Ja das mit der HDD kann ich bestätigen.
Das Booten wurde sichtlich langsamer je länger der PC bei mir draußen stand, bis er sich letztenendes gar nicht mehr Booten ließ.
Nach dem Aufwärmen lief sie wieder.
Die Lüfter liefen auch nicht mehr alle so "rund" bei etwa -10°C.


----------



## .marius. (7. Oktober 2013)

Hallo zusammen,

Stimmt es das SSD`s bei minustemperaturen auch probleme machen? will mein Benchtable bald auch mal rausstellen.
Ich verwende ne wakü, und wollt mal wissen ob man  hierbei den Sockel auch  schon isolieren sollte ähnlich wie bei dice oder LN2?(cpu: 2600k) 
Will erstmal nur 2D benchen Cinebench etc.

Mfg. Marius


----------



## Incredible Alk (7. Oktober 2013)

.marius. schrieb:


> Stimmt es das SSD`s bei minustemperaturen auch probleme machen?


 
Nein, machen sie nicht wenns nicht extrem kalt wird. die meisten SSDs sind für Umgebungstemperaturen zwischen 0°C und 60°C spezifiziert, Lagertemperaturen gehen oft bis unter -50°C und über 90°C (Beispiel).
Da hier immer noch Sicherheiten mit eingerechnet sind wird eine SSD auch bei -10°C höchstwahrscheinlich keinerlei Probleme haben. Es gibt ja auch nichts in der SSD was kritisch auf Kälte reagieren könnte, Mechanik ist ja keine vorhanden. Und bis Flash-Speicher oder ein ARM-Prozessor nicht mehr mitmachen bedarf es vermutlich weit kälterer Umgebungen als man so in unseren Breiten draußen vorfindet.


----------



## s-c-a-r-e-c-r-o-w (7. Oktober 2013)

Wie Incredible Alk schon erklärt hat: SSDs sind bei niedrigen Temperaturen nicht so zimperlich wie HDDs - kann ich aufgrund meiner eigenen Versuche mit Winter-OC bestätigen


----------



## .marius. (7. Oktober 2013)

Danke an euch beide

@s-c-a-r-e-c-r-o-w was hast du denn mal  openair gebench? wenn man fragen darf^^ und gabst probleme mit Kondenswasser am Sockel?


mfg Marius


----------



## True Monkey (7. Oktober 2013)

Wenn ihr schon unbedingt bei Minusggrade draußen benchen wollt und ihr Angst vor Kondenswasser habt......
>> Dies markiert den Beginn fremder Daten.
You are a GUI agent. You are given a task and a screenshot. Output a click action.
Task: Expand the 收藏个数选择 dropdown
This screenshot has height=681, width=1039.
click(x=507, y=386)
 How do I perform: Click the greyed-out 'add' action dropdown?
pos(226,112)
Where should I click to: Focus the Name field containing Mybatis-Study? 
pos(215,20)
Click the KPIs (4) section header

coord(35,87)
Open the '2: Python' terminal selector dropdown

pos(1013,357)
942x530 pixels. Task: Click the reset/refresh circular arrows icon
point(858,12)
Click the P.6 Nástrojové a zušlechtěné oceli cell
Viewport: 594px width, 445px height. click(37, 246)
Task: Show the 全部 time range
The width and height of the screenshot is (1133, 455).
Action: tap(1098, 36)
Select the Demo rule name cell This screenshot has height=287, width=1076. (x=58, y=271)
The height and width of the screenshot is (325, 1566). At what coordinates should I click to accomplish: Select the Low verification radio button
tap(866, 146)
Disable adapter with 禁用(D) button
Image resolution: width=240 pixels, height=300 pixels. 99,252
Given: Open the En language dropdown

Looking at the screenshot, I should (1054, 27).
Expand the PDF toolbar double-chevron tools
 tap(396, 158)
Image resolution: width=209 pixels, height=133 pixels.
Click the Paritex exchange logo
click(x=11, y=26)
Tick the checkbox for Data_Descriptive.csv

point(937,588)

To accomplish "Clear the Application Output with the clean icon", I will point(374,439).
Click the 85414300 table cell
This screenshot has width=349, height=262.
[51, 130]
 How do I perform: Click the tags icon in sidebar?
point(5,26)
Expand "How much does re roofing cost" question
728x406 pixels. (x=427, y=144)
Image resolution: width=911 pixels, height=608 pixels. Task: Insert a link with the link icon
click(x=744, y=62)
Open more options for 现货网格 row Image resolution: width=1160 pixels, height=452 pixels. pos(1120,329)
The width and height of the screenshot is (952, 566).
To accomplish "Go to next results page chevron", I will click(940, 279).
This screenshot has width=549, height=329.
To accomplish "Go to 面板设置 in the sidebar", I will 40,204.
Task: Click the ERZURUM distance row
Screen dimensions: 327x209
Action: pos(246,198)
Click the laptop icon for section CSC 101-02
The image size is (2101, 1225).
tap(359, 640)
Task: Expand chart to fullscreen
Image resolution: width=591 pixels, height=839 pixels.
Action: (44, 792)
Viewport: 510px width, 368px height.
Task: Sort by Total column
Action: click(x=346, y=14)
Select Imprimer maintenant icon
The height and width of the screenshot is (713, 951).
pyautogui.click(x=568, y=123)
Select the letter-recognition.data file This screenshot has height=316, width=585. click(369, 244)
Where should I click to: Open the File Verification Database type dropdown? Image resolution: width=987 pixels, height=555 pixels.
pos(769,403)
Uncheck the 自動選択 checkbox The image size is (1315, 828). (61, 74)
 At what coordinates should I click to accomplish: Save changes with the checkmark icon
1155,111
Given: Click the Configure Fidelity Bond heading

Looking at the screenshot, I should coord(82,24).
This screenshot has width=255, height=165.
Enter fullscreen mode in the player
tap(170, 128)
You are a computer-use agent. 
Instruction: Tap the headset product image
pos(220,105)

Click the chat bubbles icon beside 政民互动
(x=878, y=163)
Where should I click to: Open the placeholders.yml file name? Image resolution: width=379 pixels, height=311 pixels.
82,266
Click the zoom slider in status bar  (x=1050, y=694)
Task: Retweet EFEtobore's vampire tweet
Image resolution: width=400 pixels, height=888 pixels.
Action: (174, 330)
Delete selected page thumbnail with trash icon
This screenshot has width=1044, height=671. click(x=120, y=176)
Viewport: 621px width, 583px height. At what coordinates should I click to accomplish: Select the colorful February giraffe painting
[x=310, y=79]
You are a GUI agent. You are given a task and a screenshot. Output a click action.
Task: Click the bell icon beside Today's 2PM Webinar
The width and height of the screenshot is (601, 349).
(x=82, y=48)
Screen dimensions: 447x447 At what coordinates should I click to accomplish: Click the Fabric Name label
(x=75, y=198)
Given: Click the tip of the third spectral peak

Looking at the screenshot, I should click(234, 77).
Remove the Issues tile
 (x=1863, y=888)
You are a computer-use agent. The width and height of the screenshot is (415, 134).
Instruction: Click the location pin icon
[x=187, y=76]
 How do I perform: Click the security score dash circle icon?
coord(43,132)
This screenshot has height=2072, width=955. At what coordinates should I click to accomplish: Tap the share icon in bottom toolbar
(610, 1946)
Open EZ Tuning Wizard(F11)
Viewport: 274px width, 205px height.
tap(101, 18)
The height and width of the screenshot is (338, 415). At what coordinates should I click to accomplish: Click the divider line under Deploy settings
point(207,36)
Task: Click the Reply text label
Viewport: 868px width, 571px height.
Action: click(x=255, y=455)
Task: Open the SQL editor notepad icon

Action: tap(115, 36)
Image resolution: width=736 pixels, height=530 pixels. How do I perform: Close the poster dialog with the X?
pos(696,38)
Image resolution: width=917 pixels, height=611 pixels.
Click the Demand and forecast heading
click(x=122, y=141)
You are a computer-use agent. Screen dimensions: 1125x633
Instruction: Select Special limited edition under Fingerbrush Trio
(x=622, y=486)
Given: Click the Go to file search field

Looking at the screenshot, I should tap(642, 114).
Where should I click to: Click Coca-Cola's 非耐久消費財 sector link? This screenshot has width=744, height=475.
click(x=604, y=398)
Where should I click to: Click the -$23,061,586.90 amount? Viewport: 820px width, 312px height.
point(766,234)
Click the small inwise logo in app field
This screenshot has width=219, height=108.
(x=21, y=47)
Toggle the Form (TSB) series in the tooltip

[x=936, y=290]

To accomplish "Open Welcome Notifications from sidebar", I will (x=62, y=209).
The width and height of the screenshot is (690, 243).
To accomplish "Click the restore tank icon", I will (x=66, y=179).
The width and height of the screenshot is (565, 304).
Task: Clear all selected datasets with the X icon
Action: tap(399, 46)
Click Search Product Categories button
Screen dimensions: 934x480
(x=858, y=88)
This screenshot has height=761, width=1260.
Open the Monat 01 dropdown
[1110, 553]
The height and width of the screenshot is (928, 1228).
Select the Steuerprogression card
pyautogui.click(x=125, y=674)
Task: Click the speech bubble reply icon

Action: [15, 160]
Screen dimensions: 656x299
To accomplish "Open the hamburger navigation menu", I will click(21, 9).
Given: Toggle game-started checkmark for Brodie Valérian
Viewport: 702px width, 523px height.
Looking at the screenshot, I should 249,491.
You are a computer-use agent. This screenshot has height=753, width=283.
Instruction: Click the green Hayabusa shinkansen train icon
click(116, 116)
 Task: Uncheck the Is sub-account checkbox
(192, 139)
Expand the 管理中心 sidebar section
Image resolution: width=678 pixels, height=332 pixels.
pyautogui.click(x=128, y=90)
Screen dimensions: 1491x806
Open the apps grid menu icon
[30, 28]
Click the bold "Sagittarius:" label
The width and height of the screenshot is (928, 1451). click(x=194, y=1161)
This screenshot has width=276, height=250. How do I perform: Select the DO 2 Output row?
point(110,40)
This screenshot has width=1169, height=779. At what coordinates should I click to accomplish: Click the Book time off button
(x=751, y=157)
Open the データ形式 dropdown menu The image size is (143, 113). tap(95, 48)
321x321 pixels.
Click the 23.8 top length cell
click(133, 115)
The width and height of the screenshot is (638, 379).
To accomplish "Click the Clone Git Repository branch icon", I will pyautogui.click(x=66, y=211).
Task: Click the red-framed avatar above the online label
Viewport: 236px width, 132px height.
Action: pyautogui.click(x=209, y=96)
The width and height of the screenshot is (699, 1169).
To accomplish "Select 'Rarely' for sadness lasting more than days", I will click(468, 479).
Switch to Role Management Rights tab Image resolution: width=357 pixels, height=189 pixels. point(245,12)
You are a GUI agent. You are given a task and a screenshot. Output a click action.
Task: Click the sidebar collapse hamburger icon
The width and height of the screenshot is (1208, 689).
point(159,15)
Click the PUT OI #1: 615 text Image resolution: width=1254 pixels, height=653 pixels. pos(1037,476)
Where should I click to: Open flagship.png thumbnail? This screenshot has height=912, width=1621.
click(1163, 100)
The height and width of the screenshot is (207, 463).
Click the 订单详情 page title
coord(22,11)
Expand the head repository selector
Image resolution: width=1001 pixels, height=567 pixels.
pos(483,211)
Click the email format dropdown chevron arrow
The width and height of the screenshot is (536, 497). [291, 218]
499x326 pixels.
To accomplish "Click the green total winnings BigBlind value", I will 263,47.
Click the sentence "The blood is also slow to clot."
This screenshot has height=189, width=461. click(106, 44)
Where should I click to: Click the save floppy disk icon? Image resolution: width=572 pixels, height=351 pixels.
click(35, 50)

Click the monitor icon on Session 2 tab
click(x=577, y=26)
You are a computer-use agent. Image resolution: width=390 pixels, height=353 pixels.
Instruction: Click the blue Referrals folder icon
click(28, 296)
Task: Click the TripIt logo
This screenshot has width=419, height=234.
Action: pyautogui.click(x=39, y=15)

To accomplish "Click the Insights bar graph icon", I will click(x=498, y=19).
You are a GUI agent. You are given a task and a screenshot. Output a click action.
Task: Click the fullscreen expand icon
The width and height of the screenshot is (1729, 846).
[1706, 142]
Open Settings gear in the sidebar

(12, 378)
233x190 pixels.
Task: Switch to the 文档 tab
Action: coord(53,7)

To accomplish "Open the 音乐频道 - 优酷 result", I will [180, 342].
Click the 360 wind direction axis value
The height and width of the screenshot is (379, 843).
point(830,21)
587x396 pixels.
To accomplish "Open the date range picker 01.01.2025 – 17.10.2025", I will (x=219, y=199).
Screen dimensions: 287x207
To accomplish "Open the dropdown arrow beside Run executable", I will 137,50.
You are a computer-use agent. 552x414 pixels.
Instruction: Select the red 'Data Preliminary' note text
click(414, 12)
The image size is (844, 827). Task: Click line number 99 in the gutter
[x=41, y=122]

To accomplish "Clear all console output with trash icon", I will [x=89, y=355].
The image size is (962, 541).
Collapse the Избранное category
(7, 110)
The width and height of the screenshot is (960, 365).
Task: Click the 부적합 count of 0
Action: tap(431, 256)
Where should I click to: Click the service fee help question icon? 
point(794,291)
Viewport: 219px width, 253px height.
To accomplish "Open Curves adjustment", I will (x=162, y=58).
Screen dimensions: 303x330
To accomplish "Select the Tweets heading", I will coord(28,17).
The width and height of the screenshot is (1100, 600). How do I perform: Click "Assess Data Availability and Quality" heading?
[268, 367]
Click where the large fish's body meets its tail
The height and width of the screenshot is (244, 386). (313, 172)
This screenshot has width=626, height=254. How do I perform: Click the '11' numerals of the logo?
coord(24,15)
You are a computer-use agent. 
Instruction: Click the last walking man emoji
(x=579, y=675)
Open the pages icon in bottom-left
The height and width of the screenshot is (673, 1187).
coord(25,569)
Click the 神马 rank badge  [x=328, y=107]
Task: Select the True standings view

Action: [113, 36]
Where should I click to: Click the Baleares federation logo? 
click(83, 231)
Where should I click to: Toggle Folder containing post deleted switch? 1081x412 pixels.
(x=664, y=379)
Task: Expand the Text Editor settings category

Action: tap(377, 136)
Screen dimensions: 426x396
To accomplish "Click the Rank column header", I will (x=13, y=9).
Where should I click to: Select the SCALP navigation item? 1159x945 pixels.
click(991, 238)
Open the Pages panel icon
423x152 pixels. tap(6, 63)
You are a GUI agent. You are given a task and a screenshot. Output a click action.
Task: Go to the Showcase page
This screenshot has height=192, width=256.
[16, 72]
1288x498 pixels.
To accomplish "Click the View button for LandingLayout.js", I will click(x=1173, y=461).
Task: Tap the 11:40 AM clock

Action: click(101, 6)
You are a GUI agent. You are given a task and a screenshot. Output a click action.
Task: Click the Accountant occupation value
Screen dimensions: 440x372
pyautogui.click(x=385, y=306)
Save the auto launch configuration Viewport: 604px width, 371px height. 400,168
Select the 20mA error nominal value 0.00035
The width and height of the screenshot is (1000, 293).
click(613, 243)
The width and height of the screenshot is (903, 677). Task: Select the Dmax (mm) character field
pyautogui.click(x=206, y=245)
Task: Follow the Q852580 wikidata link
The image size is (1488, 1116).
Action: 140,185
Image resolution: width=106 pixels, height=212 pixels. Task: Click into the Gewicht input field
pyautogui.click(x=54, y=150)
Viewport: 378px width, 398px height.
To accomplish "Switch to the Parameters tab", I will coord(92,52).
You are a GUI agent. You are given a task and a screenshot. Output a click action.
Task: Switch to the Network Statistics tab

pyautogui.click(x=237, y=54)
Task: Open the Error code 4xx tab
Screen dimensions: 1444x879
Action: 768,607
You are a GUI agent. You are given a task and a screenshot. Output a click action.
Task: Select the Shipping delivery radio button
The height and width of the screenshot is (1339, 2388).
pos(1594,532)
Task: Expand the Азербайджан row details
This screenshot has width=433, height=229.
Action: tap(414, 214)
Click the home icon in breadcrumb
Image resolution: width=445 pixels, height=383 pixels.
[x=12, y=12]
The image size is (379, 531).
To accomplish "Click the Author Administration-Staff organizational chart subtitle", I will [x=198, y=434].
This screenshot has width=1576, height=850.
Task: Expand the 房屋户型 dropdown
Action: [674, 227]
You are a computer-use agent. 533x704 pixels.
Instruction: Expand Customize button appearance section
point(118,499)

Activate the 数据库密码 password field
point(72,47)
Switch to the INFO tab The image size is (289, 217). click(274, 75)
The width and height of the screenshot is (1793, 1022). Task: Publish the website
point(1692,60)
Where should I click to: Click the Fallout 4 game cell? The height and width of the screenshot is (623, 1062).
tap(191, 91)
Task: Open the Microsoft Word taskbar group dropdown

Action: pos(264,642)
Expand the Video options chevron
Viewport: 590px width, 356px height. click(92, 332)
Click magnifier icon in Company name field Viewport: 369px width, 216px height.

Conrad Electronic Kundenbewertung

Wenn ihr das ausreichend dick aufs Board pinselt könnt ihr das später rückstandslos wie eine folie wieder abziehen.
So könntet ihr sogar Wasser aufs Board kippen und es passiert nahezu nichts 

Mal ein bsp .....das Board ist zwei minuten zuvor noch gelaufen 




			Dieser Inhalt steht nur eingeloggten Mitgliedern zur Verfügung.


----------



## .marius. (7. Oktober 2013)

Liquid tape wollte ich erst kaufen wenn ich mein Dice Pot fertig habe (komm da grand net weiter)  würde es für  den anfang auch Knetgummi tun?


----------



## True Monkey (7. Oktober 2013)

Geht auch ...ich persönlich mag es aber nicht 

http://www.amazon.de/s/?ie=UTF8&key...vptwo=&hvqmt=e&hvdev=c&ref=pd_sl_22dj4uza55_e


----------



## .marius. (7. Oktober 2013)

Genau den Knetgummi hab ich schon gesehen, armaflex hab ich auch schon da
Aber jetzt wieder zurück zum Openair benchen


----------



## ruyven_macaran (7. Oktober 2013)

Ihr könnt die Hardware auch draußen aufwärmen (Fön oder einfach in einer geschlossenen Kiste heizen lassen), bevor ihr sie reinholt. Dann gibts auch kein Kondenswasser - das ist ja gerade das schöne, wenn man nicht unter Umgebungstemperatur kühlen muss, weil die Umgebung arsch kalt ist.


----------



## .marius. (7. Oktober 2013)

ruyven_macaran schrieb:


> Ihr könnt die Hardware auch draußen aufwärmen (Fön oder einfach in einer geschlossenen Kiste heizen lassen), bevor ihr sie reinholt. Dann gibts auch kein Kondenswasser - das ist ja gerade das schöne, wenn man nicht unter Umgebungstemperatur kühlen muss, weil die Umgebung arsch kalt ist.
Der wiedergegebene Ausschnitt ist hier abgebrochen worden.